The full acre on the quiet lake was exactly the kind of property I hoped to find. The cabin could be updated, and until then, it was perfectly livable. It didn’t have a garage or shop space, but it’d probably be easier to store my materials in town anyway. It was the perfect setup.

We walked down to the edge of the water, and serenity greeted me like an old friend.

Nana would approve, even if I wrote Karl a check for the whole thing today.

We had a long chat about me putting down roots in this town.

Yet the permanence of even a rent-to-own situation made my stomach tie in knots.

If I backed out of buying it down the road because I found something better, what kind of rift would that cause?

How would that affect my decision to make this town my own?

This wasn’t a property I could simply flip.

“See? Quiet.”

I stepped right up to the edge. The ground dropped off a few feet into the lake, a tangle of tree roots and boulders making it a less than ideal place to get into the water if I felt like taking a swim or getting in a kayak.

I could see the boat dock from here, though, down a dirt-packed trail.
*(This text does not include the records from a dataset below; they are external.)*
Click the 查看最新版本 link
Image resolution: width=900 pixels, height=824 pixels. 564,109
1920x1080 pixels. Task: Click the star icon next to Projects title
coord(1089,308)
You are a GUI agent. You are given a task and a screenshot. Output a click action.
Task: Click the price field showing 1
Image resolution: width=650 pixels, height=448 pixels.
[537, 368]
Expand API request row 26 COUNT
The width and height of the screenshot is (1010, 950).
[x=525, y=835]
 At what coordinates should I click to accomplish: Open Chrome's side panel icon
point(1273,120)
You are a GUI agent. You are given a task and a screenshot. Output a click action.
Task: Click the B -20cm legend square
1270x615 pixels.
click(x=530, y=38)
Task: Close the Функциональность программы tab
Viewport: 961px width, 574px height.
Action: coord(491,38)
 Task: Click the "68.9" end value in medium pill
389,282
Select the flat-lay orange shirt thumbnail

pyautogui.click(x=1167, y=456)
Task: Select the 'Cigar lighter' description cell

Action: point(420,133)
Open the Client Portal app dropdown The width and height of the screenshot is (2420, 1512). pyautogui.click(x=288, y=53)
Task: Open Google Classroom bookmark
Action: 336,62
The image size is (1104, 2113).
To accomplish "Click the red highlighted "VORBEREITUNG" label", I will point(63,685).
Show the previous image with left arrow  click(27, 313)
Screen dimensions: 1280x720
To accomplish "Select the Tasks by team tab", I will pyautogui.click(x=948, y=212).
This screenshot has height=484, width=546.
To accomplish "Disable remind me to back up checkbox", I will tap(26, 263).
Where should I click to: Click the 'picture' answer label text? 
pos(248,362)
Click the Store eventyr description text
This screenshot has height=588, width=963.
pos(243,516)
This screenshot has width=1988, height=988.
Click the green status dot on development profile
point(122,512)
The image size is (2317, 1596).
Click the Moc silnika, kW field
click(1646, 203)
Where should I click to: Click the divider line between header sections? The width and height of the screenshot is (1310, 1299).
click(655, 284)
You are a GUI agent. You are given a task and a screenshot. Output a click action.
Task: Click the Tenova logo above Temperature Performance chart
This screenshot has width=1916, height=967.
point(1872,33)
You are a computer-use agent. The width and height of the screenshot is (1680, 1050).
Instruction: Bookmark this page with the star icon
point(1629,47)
And I had a pretty good view of the entire lake.

“Does anyone here use the lake?”

A kayaker paddled off in the distance, a fisherman was camped out on a dock directly across, and a gaggle of geese enjoyed the calm waters. But otherwise, the lake was empty.

“Oh, yeah.” Luke pulled a vibrating phone from his uniform pocket. “But it’s all locals out here.”

It was a random Tuesday afternoon. “They’re working.”

“Fuck me,” Luck groaned, staring at the phone cradled in his hand. “I have to go. Some tourist got into a fender bender with Dana Wilcox downtown. She’s all bent out of shape. I better go defuse the situation.”

I couldn’t place the name to a specific person. But I also didn’t grow up in the small town like Luke did. He knew everyone. Some he liked, many he tolerated, and a special few grated on his last nerve. Judging by his expression, Dana was one of those special pains in his side.

But he vowed to serve and protect, so that’s exactly what he did.

And while he might pretend it inconvenienced him to deal with the thorns, I knew better.

I served downrange with Luke Mason during two deployments.

He felt a personal duty to protect them all, as though the citizens of Bluebell Springs were an extension of his family.

“Mind if I hang out for a while?”

He handed me the keys, already on the way to his police SUV. “Lock up when you’re done?”

“Yep.”

“Hey, Beckett,” he said, pulling open the driver’s side door. “Stop by and talk to my dad soon.”

I stared at him, dumbfounded. “He’s going to sell it, then?”

“Yeah, he decided last night. He’s giving you first right of refusal. If you want the bookstore, it’s yours.”